Element and text location data
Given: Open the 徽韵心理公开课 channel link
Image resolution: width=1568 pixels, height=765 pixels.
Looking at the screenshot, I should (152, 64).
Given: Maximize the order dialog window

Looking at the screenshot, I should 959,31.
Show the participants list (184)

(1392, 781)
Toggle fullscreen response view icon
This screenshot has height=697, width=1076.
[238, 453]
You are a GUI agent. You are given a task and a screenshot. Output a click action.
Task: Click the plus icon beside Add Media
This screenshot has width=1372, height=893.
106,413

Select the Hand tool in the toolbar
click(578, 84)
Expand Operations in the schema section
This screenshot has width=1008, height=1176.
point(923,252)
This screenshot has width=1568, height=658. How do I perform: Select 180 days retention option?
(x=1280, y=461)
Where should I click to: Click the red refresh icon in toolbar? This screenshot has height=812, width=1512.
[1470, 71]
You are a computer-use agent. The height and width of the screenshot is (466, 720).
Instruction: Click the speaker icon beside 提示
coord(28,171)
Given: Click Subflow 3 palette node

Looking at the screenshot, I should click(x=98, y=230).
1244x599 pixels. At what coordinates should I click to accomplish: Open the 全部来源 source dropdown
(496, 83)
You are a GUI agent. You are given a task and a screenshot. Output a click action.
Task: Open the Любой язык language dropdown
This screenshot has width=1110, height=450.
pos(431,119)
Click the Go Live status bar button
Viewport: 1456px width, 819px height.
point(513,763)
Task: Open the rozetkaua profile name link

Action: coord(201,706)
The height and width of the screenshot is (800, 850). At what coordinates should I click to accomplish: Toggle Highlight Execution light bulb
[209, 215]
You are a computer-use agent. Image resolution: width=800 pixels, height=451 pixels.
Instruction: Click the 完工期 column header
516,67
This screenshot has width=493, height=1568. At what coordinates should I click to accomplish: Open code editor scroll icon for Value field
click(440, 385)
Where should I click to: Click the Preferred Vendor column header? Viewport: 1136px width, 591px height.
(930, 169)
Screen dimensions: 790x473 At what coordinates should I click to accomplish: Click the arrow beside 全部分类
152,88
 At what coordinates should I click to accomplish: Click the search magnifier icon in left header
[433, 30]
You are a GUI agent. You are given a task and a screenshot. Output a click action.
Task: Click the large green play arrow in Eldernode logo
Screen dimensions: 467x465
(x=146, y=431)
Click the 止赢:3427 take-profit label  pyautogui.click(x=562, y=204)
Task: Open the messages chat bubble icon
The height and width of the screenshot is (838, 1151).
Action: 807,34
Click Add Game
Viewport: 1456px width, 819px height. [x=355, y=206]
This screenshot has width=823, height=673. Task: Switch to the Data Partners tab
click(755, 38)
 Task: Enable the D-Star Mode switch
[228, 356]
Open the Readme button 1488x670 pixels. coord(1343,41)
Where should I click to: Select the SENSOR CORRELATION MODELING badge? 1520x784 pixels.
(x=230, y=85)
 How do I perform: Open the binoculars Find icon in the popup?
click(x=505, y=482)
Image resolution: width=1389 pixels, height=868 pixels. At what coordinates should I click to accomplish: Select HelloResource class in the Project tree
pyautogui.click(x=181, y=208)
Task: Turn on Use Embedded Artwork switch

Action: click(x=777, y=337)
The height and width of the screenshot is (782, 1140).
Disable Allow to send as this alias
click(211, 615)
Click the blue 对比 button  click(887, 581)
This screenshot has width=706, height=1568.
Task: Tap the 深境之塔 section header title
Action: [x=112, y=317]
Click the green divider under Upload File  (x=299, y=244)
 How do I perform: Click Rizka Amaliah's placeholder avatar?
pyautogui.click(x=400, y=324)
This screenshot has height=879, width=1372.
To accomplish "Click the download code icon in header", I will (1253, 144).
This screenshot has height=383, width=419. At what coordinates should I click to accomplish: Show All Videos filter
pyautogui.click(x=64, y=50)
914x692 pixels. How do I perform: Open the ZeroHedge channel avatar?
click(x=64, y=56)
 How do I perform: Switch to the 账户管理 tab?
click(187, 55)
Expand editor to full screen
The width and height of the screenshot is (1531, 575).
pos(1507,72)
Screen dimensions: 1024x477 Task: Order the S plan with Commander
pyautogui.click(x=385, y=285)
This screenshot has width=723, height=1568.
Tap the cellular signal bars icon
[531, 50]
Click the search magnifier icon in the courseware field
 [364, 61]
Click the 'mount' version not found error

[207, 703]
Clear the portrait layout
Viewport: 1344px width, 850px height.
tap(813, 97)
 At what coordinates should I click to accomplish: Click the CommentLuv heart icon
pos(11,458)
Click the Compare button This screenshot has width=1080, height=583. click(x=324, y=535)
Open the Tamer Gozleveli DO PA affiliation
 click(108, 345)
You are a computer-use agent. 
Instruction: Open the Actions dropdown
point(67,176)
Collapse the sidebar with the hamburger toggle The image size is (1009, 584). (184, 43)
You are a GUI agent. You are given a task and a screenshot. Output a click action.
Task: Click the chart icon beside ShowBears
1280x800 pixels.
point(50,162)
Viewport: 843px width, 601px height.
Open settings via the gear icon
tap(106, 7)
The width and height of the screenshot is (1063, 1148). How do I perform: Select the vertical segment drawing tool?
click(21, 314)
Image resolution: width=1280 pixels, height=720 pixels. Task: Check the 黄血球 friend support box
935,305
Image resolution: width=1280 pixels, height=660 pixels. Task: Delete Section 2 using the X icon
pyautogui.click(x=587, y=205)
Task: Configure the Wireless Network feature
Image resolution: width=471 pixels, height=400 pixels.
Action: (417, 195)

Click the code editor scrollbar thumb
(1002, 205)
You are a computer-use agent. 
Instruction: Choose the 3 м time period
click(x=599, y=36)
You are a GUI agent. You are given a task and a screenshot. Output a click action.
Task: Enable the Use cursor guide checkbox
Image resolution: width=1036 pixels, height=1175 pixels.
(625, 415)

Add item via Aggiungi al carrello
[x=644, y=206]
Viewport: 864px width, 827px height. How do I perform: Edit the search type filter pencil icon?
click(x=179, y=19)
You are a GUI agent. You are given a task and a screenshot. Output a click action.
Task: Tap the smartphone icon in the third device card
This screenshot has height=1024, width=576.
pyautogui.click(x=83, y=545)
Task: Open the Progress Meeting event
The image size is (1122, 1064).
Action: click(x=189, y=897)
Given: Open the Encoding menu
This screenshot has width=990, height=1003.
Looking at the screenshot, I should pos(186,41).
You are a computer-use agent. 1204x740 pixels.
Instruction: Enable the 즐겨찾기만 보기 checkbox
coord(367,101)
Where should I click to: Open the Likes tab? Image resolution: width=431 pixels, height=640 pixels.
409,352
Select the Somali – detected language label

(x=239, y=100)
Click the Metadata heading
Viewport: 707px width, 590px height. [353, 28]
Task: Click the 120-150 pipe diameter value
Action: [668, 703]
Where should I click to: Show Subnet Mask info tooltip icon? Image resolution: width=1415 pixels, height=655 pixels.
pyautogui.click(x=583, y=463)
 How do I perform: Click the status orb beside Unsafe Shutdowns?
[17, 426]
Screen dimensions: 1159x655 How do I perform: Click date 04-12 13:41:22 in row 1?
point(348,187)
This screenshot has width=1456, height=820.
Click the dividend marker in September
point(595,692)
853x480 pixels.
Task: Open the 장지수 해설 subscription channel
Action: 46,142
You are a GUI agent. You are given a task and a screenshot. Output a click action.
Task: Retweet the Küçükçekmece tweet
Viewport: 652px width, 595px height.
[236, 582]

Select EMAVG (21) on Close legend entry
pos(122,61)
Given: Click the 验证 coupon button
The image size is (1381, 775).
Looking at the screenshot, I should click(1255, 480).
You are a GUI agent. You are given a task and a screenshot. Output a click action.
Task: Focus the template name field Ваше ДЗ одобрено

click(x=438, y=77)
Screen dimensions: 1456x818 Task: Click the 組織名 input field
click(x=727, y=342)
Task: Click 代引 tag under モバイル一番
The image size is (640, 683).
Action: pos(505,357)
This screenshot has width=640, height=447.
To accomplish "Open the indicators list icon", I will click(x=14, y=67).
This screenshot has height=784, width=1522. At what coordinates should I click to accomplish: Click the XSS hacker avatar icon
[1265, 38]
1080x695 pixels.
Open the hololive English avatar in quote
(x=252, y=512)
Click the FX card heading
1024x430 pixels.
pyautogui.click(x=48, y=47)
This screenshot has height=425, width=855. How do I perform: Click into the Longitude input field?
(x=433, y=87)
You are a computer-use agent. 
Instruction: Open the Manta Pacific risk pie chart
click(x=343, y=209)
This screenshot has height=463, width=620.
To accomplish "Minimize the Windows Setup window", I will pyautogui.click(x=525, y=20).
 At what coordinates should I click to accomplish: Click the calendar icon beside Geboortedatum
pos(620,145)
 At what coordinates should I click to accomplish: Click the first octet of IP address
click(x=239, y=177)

## AIM
Copy the entries above word for word, from the line with "How do I perform: Open the binoculars" up to and including the line with "click(108, 345)".

## EXERCISE SOLUTION
 How do I perform: Open the binoculars Find icon in the popup?
click(x=505, y=482)
Image resolution: width=1389 pixels, height=868 pixels. At what coordinates should I click to accomplish: Select HelloResource class in the Project tree
pyautogui.click(x=181, y=208)
Task: Turn on Use Embedded Artwork switch

Action: click(x=777, y=337)
The height and width of the screenshot is (782, 1140).
Disable Allow to send as this alias
click(211, 615)
Click the blue 对比 button  click(887, 581)
This screenshot has width=706, height=1568.
Task: Tap the 深境之塔 section header title
Action: [x=112, y=317]
Click the green divider under Upload File  (x=299, y=244)
 How do I perform: Click Rizka Amaliah's placeholder avatar?
pyautogui.click(x=400, y=324)
This screenshot has height=879, width=1372.
To accomplish "Click the download code icon in header", I will (1253, 144).
This screenshot has height=383, width=419. At what coordinates should I click to accomplish: Show All Videos filter
pyautogui.click(x=64, y=50)
914x692 pixels. How do I perform: Open the ZeroHedge channel avatar?
click(x=64, y=56)
 How do I perform: Switch to the 账户管理 tab?
click(187, 55)
Expand editor to full screen
The width and height of the screenshot is (1531, 575).
pos(1507,72)
Screen dimensions: 1024x477 Task: Order the S plan with Commander
pyautogui.click(x=385, y=285)
This screenshot has width=723, height=1568.
Tap the cellular signal bars icon
[531, 50]
Click the search magnifier icon in the courseware field
 [364, 61]
Click the 'mount' version not found error

[207, 703]
Clear the portrait layout
Viewport: 1344px width, 850px height.
tap(813, 97)
 At what coordinates should I click to accomplish: Click the CommentLuv heart icon
pos(11,458)
Click the Compare button This screenshot has width=1080, height=583. click(x=324, y=535)
Open the Tamer Gozleveli DO PA affiliation
 click(108, 345)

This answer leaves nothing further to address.